NB: Try to make all cuts at I-frame keyframes, if possible.
Links: 1) PiP Pt II 2) capture commands 3) settings
Editing video in Linux becomes a mental health issue after a decade or more of teeth grinding with Linux GUI video editors. There are basically two backends:ffmpeg and MLT. After a lost 10 years, some users like me resign themselves to command line editing with ffmpeg and melt (the MLT CLI editor).
This post deconstructs a simple PiP screencast, perhaps 6 minutes long. A small project like this exposes nearly all the Linux editing problems which appear in a production length film. This is the additional irony of Linux video editing -- having to become practically an expert just to do the simplest things; all or nothing.
At least five steps are involved, even for a 3.5 minute video.
- get the content together and laid out, an impromptu storyboard. What order do I want to provide information?
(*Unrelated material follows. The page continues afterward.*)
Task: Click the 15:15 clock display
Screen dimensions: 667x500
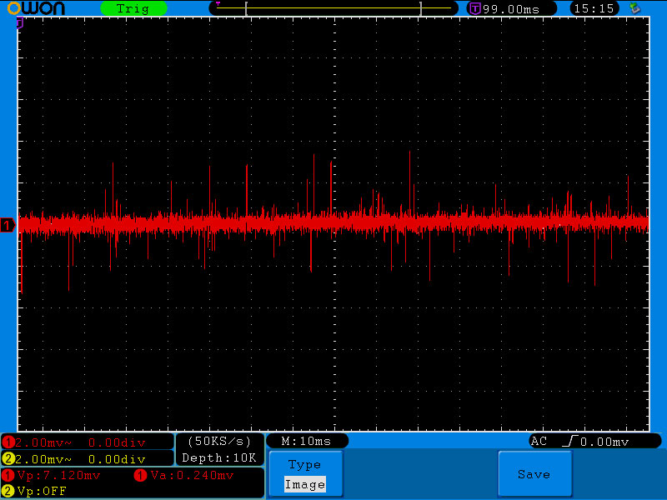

- verify the video inputs work
- present and screencapture - ffplay, ffmpeg CLI
- cut clips w/out render - ffmpeg CLI
- assemble clips with transitions - ffmpeg CLI
The command-line PiP video setup requires 3 terminals to be open, 1) for the PiP, 2) for the document cam, 3) for the screen capture. Each terminal has a command. 1) ffplay, 2) ffplay, 3) ffmpeg.
1. ffplay :: PiP (always on top)
The inset window of the host narrating is a PiP that should always be on top. Open a terminal and get this running first. The source is typically the built in webcam, trained on one's face.
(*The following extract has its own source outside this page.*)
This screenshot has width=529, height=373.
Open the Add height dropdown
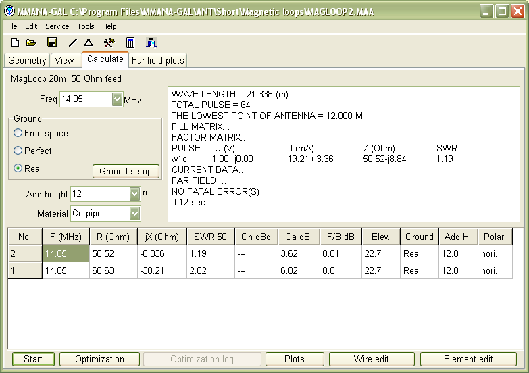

$ ffplay -i /dev/video0 -alwaysontop -video_size 320x240
The window always seems to open at 640x480, but then resized down to 160x120 and moved anywhere on the desktop. And then to dress it up with more brightness, some color sat, and mirror flipped...
ffplay -i /dev/video0 -vf eq=brightness=0.09:saturation=1.3,hflip -alwaysontop -video_size 320x240
2. ffplay :: document cam
I start this secondly, and make it nearly full sized, so I can use it interchangeably with any footage of the web browser.
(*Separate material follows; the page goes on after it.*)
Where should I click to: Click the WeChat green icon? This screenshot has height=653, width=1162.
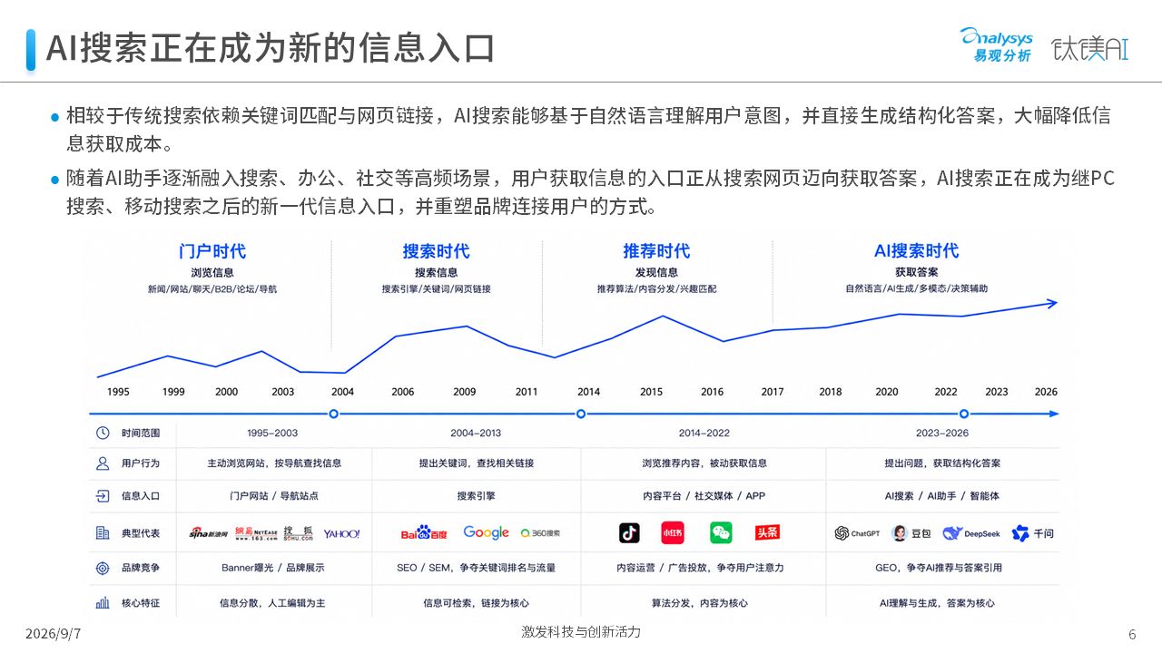[721, 532]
$ ffplay -i /dev/video2 -video_size 640x480
3. ffmpeg :: screen and sound capture
Get your screensize with xrandr, eg 1366x768, then eliminate the bottom 30pixels (20 on some systems) to omit the toolbar. If the toolbar isn't shown, it can be used during recording to switch windows. Syntax: put the 3 flags in this order:
-video_size 1366x738 -f x11grab -i :0
...else you'll probably get only a small left corner picture or errors. Then come all your typical bitrate and framerate commands
$ ffmpeg -video_size 1366x738 -f x11grab -i :0 -r 30 output.mp4
This will encode a cleanly discernable screen at a cost of about 5M every 10 minutes. The native encoding is h264. If a person wanted to instead be "old-skool" with MPEG2 (codec:v mpeg2video), the price for the same quality is about 36 times larger: about 180M for the same 10 minutes. For MPEG2, we set a bitrate around 3M per second (b:v 3M), to capture similarly to h264 at 90K.
Stopping the screen capture is CTRL-C. However: A) be certain CTRL-C is entered only once. The hard part is, it doesn't indicate any change for over a minute so a person is tempted to CTRL-C a second time. Don't do that (else untrunc). Click the mouse on the blinking terminal cursor to be sure the terminal is focused, and then CTRL-C one time. It could be a minute or two and the file size will continue to increase, but wait. B) Before closing the terminal, be certain ffmpeg has exited.
If you CTRL-C twice, or you close the terminal before ffmpeg exits, you're gonna get the dreaded "missing moov atom" error. 1) install untrunc, 2) make another file about as long as the first but which exits normally, and 3) run untrunc against it.
Explicitly setting the screencast bitrate (eg, b:v 1M b:a 192k) typically spawns fatal errors, so I only set the frame rate.
Adding sound...well you're stuck with PulseAudio if you installed Zoom, so just add -f pulse -ac 2 -i default...I've never been able to capture sound in a Zoom meeting however.
$ ffmpeg -video_size 1366x738 -f x11grab -i :0 -r 30 -f pulse -ac 2 -i default output.mp4
manage sound sources
If a person has a Zoom going and attempts to record it locally, without benefit of the Zoom app, they typically only hear sound from their own microphone. Users must switch to the sound source of Zoom itself to capture the conversation. This is the same with any VOIP, of course. This can create problems -- a person needs to make a choice.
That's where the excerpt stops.